The local union represents civilian employees at the Air Force Base who work at on-base services like the Child Development Center, the golf course or bowling alley, according to Reaves.
Union members asked for increased annual raises of at least 2 percent and benefits for "flex" employees who work a certain amount of hours. The union has been operating under the same contract since 2011, renewing it every three years.
But negotiations stalled last week when management announced they couldn't accept all the terms proposed by the union, according to Reaves and base officials. The two parties had agreed on 35 provisions over four months of effort, Reaves said, with just 16 articles remaining, including the pay and benefits issues.
"This is the first time this has happened to me," Reaves said of the sudden stall.

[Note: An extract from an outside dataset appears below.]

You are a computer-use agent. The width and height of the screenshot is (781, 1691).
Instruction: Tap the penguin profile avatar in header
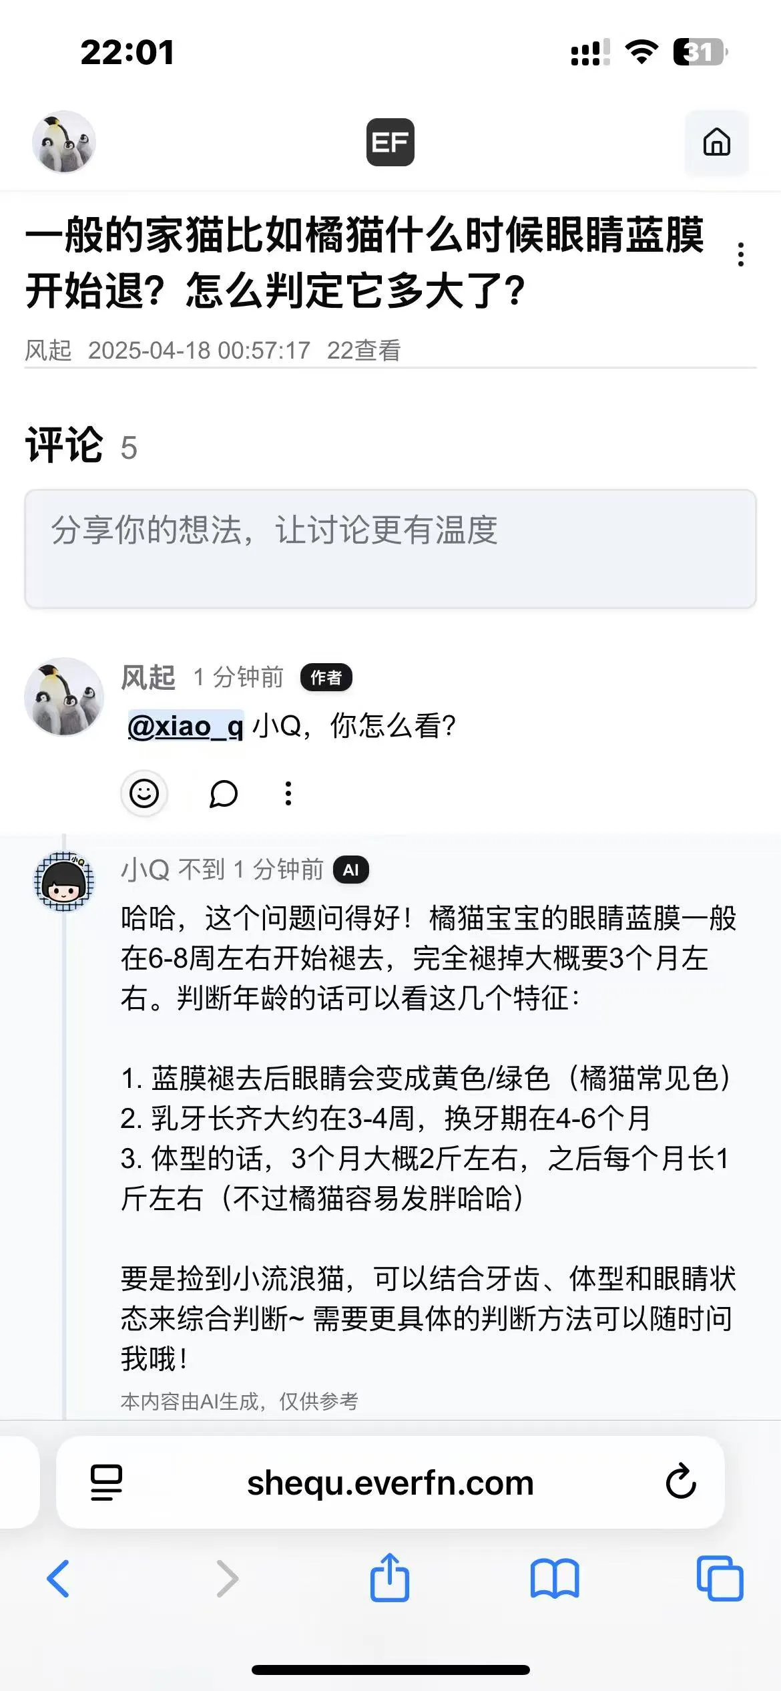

He has been working as a union representative for more than 40 years.
Base officials said they still hope "to reach an agreement with the Union for an updated (contract) that is consistent with Federal Regulations," according to base spokeswoman Karen Petitt.
When federal labor talks fail
When negotiations between federal agencies and unions representing federal employees fail, one or both parties can request assistance from the Federal Service Impasses Panel.

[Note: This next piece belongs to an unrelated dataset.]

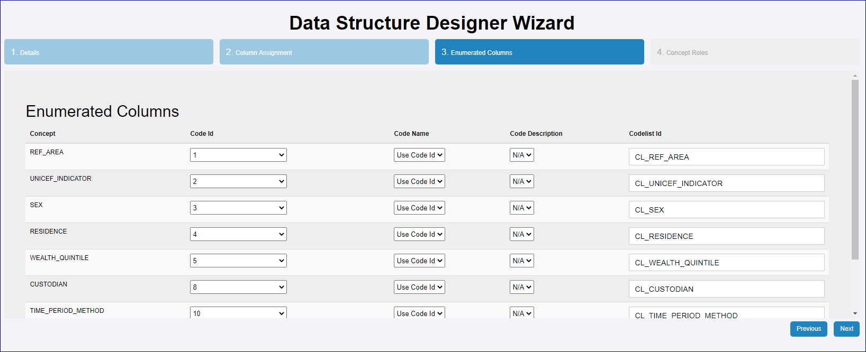Open the Concept Roles step
The height and width of the screenshot is (352, 866).
[754, 52]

The panel consists of seven members appointed by the president. Trump appointed new members to the board in July last year, raising concerns among union leaders.
Mark Anthony Carter, chairman of the panel, is a West Virginia attorney who represents companies in labor negotiations. Other members include an airline lobbyist, the president of a law firm working "for those hurt by public sector unions," a former employee at conservative think-tank The Heritage Foundation and leaders from institutions that advocate for limited government.

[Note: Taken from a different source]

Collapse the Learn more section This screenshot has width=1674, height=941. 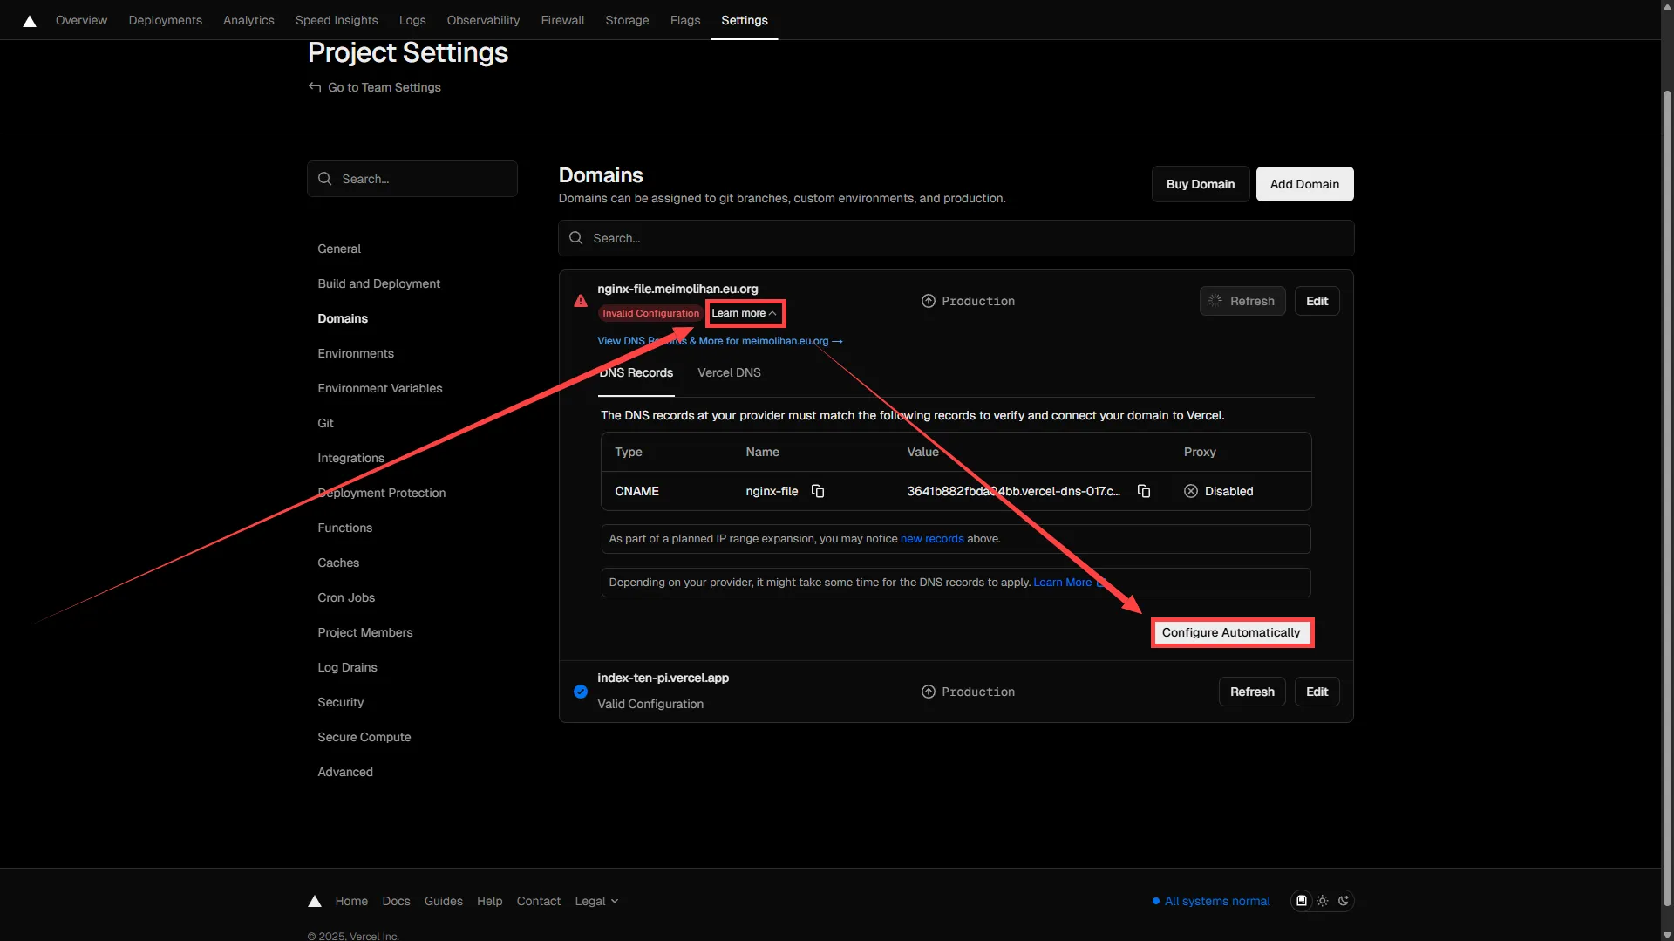[x=744, y=313]
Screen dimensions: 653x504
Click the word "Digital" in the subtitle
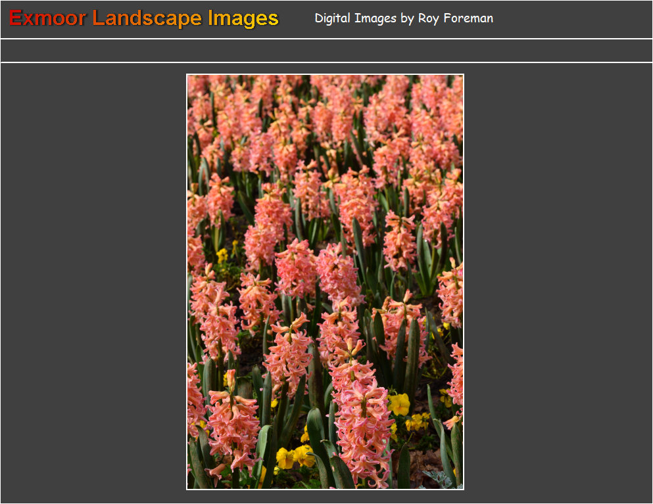pos(333,18)
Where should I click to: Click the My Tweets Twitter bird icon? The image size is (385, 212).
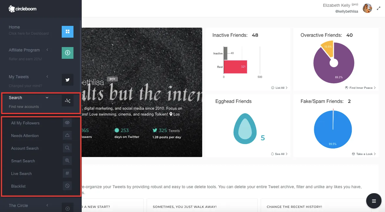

The union representative said he has had success in the past after bringing negotiations to the panel under both Bush administrations and the Obama administration, but he's not sure what to expect from the Trump-appointed group. Reaves said most of his prior negotiations were settled through mediation with an individual member of the panel.
But the panel can also choose to make a final decision in a case without going through a mediation process. In this process, the union and management both submit "written submissions," which the panel considers and then issues an order. The parties can appeal the panel's findings, but the panel has the final authority.
Recent cases brought to the Trump-appointed panel have gone through the written submissions process rather than sending a member for negotiations, according to the panel's online records, but those records do not include cases resolved before the panel had to make an order.
Issuing an order in those cases is a departure from the mediation process, which Reaves says has resulted in fair negotiations in the past.
"We don't know whats going to happen at this case," Reaves said.
Kimberly Moseley, executive director of the panel, says she understands why unions are concerned, but said panel members "are expected to make the decisions that are in the best interest of the government and the taxpayers."
Moseley pointed out that the panel makes decisions both in favor of unions and employers, depending on the circumstances.
"Are they appointed by a Republican administration? Yes. Are they going to go management’s way? Not necessarily," Moseley said. "I know the unions are concerned but it’s not just that simple. Cases are decided on their own merit. Each case has its own uniqueness."
Panel records show they ruled in favor of both management and unions in separate cases recently. Those records are available on the Federal Service Impasses Panel website.
The union representative said he could file with the panel as soon as early April after obtaining the management's position on the remaining issues.
The base spokeswoman said the management believes "the open issues can be resolved through good faith negotiations between the Union and Management," and added, "the Union certainly has the right to file with the Federal Services Impasses Panel."
Details of Scott AFB negotiations
- Negotiations are for employees whose pay comes from non-appropriated funds. Non-appropriated fund jobs are funded by revenue from services, like a golf course or bowling alley. Appropriated fund jobs are funded by Congress. Both are considered federal jobs.
Flex employees can work up to 40 hours per week but do not receive any benefits like sick time or health insurance. The union argues flex workers who work more than 20 hours per week for more than 180 days in a row should be reclassified as regular employees and therefore receive benefits.
- Union members asked for an annual raise matching the increase in cost of living or of 2 percent, whichever is greater. They also asked for another raise on top of that based on performance ranging from 2 to 3 percent.
- The two parties met once a month in November, December and January, then again in March, when negotiations failed.